When trying to identify a mushroom, amateur mycologists must note myriad details, beginning with:
- The shape, texture, moisture level, and color of the cap (pileus),
- The shape and color of the stalk and whether or not it has a “veil”,
- Whether the underside of the cap (where the spores come from) is smooth or has gills, tubes, or teeth, and
- What kind of spore print the cap makes.
I took no caps home to make spore prints. Knowing that the visible mushroom is only the fruiting body of the larger mycelium, I didn’t mind plucking a few to get a better look at, and photo of, their underside – I figure this is no worse than picking a flower or leaf – but I draw the line at taking home pieces of nature from a nature park. I couldn’t do it.
So, here are the mushrooms I found and the rudimentary identifications that I was able to make with the help of my National Audubon Society Field Guide to North American Mushrooms and the wonderful MycoKey Fungus Identifier website. Click on the photos to read the full captions.
A very standard, mushroomy-looking mushroom. Both cap and stalk are smooth and shades of caramel brown. I found it on one side of a rotting stump.
The underside of the mushroom reveals buff colored gills hidden under the edge of a rolled cap. Though the picture makes the stalk seem white, that’s just where I ripped it; you can see in the other picture that the stalk is also light brown.
This group of more delicate mushrooms was found on the other side of the same stump. Their caps are about 1.5 inches wide, umbrella-shape, beige with hazelnut centers and rims.
One extracted and flipped over shows mink-brown gills (darker than the cap) and a thin, white stalk.
I cannot identify either for sure. Seriously, I got nuthin’.
A slender tree has fallen across the North Ridge trail and brought a bounty of mushrooms with it. When the tree stood, these surfaces were the tops/caps of the mushroom. Could this be a parchment family mushroom, aged to a silvery white instead of more brightly colored?
The same tree from the opposite direction, showing the toothy, brown fertile surfaces of the same mushrooms. But I can’t find a parchment mushroom that’s toothy underneath! I should have taken off my gloves and felt the top and bottom surfaces.

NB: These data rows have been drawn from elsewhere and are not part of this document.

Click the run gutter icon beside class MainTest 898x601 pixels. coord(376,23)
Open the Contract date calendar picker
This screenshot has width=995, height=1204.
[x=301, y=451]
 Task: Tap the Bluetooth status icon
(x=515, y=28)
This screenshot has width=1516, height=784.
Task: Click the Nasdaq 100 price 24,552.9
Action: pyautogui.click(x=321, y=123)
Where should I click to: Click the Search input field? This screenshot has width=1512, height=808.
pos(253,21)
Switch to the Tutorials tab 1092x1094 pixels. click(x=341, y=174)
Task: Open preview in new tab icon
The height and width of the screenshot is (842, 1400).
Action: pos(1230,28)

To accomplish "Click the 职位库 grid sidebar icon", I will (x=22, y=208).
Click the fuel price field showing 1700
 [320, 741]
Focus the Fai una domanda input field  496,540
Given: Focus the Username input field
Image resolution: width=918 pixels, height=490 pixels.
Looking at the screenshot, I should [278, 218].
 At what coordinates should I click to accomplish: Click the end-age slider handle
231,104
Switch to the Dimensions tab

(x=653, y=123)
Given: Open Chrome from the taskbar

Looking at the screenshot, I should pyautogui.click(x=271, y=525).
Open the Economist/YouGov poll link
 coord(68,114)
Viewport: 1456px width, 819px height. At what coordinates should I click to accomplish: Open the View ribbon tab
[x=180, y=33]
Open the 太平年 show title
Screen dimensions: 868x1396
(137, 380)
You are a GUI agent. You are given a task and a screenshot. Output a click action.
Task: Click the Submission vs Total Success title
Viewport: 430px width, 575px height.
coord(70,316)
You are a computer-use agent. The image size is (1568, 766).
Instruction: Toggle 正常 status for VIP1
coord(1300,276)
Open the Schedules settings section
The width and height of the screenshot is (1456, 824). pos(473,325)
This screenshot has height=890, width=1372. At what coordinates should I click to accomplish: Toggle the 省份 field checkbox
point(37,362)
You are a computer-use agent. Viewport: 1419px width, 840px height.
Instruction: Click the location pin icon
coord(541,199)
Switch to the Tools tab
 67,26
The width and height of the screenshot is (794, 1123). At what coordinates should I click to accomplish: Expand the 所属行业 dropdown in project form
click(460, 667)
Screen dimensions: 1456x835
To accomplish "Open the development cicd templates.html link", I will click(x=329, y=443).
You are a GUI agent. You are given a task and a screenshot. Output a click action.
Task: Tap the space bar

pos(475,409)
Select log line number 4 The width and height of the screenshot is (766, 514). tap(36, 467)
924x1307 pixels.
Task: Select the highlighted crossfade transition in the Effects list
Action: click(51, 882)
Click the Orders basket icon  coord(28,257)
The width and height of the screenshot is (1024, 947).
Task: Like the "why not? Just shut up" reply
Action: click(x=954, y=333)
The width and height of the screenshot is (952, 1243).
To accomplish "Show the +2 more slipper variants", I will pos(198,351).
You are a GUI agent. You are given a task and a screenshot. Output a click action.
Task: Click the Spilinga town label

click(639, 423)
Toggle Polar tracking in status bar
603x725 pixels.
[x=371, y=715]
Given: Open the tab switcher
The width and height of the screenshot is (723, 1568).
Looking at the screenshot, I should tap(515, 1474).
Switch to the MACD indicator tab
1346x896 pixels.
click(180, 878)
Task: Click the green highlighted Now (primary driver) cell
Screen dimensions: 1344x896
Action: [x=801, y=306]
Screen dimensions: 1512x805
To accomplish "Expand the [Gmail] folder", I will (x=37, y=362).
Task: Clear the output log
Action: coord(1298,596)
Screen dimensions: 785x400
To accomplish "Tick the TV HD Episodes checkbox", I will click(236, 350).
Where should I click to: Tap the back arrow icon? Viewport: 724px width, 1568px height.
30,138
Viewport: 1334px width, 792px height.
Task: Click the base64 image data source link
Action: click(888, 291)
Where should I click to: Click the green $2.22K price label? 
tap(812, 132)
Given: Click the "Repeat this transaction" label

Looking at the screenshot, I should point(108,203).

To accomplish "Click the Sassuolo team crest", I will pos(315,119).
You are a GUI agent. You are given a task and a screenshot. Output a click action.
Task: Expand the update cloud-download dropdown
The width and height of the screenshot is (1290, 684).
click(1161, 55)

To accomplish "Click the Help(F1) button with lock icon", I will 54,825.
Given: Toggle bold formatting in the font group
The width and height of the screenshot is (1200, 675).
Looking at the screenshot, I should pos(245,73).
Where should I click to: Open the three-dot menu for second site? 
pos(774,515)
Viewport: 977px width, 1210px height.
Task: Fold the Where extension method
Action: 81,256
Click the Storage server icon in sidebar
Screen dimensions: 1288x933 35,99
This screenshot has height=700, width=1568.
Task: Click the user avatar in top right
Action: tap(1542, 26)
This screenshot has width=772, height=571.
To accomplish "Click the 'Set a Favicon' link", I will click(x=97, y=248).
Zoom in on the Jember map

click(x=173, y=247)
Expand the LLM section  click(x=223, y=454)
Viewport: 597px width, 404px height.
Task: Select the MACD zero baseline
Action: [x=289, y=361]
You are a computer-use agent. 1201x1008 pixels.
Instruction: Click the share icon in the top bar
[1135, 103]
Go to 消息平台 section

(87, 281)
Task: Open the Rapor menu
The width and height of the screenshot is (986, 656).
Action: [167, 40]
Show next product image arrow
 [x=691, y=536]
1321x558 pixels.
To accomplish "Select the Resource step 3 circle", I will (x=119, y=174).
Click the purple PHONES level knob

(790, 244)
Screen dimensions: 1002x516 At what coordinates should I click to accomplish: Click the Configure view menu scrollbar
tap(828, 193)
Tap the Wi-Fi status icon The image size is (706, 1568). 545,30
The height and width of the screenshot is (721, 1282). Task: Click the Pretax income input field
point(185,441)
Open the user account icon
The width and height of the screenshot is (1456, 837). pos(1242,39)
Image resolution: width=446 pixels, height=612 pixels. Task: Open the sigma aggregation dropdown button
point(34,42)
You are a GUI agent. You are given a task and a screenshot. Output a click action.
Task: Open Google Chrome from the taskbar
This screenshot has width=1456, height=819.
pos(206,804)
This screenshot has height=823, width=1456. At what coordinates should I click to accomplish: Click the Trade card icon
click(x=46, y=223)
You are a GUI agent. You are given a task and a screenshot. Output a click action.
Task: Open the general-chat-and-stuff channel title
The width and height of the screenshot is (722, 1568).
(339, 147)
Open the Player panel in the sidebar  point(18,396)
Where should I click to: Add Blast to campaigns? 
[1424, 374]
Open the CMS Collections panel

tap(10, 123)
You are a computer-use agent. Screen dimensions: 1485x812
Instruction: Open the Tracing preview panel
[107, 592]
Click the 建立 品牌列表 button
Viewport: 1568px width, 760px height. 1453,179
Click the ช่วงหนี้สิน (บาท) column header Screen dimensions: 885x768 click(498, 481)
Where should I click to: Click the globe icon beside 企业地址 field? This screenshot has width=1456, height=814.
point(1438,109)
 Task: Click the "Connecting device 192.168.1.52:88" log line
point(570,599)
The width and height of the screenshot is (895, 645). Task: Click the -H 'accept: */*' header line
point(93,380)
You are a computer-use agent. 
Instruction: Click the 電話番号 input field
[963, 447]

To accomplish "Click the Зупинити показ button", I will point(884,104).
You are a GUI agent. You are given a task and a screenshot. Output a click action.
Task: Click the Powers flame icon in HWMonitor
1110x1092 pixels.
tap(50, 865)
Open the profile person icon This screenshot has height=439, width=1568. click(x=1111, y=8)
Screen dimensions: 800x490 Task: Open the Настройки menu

Maybe in the parchment fungus family? I so badly need a fungus friend to guide me.
Finally, one I know! This bright yellow, delicate, slimy beauty is witches’ butter. It is edible, but used in soups rather than to butter bread.
My best guess is violet toothed polypore.
But of course the teeth aren’t violet on the one I flipped over.
Here’s the photo of pear shaped puffballs I shared from last week’s hike.
This week, I broke one open to reveal the pistachio green, maturing spore body whose presence confirms my earlier identification. Small happy dance in salute to ME!
Just enough success to keep me going!
Check out this convoluted beauty! It sure looks like a Bladder Cup. . . only it’s not yellow. And it’s not growing on manure.
The mushroom gods are, for sure, laughing at me now.
Tiny, white, furry semi circles growing on a fallen hardwood branch.
The underside of the mushroom shown at left. It’s a Common Split Gill! The photograph in my Audubon guide practically jumped off the page at me.
Getting lucky with commoners.
So, I may not be able to identify them to genus and species, but I’ve observed enough to know that there are at least four different fungi in this square foot of rotting log: the delicate, dark brown mushroom sticking up just above center, the Clinker polypore coating the wood in a dark brown/black char, the false-turkey-tail-or-possibly-other-parchment-fungus in the upper right quadrant, and the three cute cup fungi lined up on the center right.
If you, too, are prone to fungus fails, take heart in the following quote:
“Think like a queen. A queen is not afraid to fail. Failure is another steppingstone to greatness.” – Oprah Winfrey
I think I’ll go adjust my crown and forage for a few more fungus websites.